> **CONSEGNA 1**: Copia il passo del testo estratto che comincia con "Quanto agli Accordi" e termina con "difensore del waterboarding.".
> **CONSEGNA 2**: Stabilisci se ciascuna delle seguenti affermazioni concorda con il testo estratto, rispondendo sì o no e citando testualmente le parole decisive: (a) Trump ha dichiarato di voler applicare con rigore gli Accordi di Parigi; (b) l'unica posizione inequivoca di Trump riguarda la tortura; (c) il generale Matis ha detto a Trump che la tortura è stata utile.

> **TESTO ESTRATTO**:
◇ ◇ ◇ ◇ ◇ ◇ ◇

Quanto agli Accordi di Parigi, sa che farli saltare gli metterebbe una pressione internazionale furibonda addosso. Non solo, Trump non ha detto: «intendo applicare con rigore gli accordi di Parigi», ma «ci guarderò bene dentro». Meglio di niente, ma nessuna certezza. L’unica posizione inequivoca Trump l’ha presa sulla tortura: il generale Matis, figura quasi certamente scelta per guidare il Pentagono «mi ha detto che non è mai stata utile a nulla e dunque ho cambiato idea». Non è un ripudio della tortura – venduta come utile in campagna elettorale – ma l’ammissione che non serve a nulla. E comunque la sua scalta alla CIA, Pompeo, è un difensore del waterboarding.

◇ ◇ ◇ ◇ ◇ ◇ ◇

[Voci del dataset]
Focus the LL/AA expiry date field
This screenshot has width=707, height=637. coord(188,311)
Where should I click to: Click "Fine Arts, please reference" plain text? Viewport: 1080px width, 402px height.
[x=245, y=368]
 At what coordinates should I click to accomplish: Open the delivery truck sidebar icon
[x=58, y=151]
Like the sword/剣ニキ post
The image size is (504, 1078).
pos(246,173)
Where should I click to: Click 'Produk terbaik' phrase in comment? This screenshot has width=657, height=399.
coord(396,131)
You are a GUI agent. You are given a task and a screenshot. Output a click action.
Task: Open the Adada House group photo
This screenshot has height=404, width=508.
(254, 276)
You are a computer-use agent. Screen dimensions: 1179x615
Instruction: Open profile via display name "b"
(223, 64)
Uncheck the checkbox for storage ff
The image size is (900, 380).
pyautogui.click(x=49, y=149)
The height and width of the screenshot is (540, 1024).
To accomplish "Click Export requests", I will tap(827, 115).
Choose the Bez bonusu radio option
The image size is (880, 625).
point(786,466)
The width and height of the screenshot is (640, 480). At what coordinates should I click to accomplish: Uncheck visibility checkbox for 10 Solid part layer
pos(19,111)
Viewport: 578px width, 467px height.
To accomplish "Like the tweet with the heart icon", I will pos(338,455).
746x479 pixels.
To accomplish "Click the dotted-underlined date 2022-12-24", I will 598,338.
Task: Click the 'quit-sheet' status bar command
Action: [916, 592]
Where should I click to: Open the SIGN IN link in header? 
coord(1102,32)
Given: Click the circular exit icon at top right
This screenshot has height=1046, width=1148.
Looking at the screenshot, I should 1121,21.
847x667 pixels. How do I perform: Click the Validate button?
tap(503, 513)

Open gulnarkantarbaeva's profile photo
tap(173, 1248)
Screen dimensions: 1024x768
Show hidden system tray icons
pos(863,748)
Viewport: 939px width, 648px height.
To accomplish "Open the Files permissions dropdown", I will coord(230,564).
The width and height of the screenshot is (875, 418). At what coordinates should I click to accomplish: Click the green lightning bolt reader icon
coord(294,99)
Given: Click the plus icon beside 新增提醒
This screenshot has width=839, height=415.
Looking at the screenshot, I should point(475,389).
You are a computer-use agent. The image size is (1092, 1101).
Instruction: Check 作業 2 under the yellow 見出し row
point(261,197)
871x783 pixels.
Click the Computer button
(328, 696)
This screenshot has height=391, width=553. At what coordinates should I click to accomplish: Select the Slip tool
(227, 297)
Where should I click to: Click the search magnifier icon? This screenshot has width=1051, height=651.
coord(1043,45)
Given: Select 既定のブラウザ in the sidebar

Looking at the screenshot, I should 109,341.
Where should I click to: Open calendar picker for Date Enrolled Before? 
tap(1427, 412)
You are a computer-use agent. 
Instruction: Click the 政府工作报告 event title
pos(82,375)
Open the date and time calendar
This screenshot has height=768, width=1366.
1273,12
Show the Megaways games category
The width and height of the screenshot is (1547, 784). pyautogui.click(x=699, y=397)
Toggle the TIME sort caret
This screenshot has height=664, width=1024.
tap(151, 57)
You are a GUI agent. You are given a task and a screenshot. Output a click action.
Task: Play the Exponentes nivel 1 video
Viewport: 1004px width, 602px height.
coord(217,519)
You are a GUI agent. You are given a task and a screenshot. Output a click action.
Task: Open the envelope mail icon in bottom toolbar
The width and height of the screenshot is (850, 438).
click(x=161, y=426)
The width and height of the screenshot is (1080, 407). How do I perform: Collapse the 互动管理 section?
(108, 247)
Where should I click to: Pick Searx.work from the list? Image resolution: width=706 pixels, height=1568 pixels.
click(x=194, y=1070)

◇ ◇ ◇ ◇ ◇ ◇ ◇

> **RISPOSTA FINALE 1**:
Quanto agli Accordi di Parigi, sa che farli saltare gli metterebbe una pressione internazionale furibonda addosso. Non solo, Trump non ha detto: «intendo applicare con rigore gli accordi di Parigi», ma «ci guarderò bene dentro». Meglio di niente, ma nessuna certezza. L’unica posizione inequivoca Trump l’ha presa sulla tortura: il generale Matis, figura quasi certamente scelta per guidare il Pentagono «mi ha detto che non è mai stata utile a nulla e dunque ho cambiato idea». Non è un ripudio della tortura – venduta come utile in campagna elettorale – ma l’ammissione che non serve a nulla. E comunque la sua scalta alla CIA, Pompeo, è un difensore del waterboarding.

> **RISPOSTA FINALE 2**:
(a) No: "Trump non ha detto: «intendo applicare con rigore gli accordi di Parigi», ma «ci guarderò bene dentro»".
(b) Sì: "L’unica posizione inequivoca Trump l’ha presa sulla tortura".
(c) No: "mi ha detto che non è mai stata utile a nulla".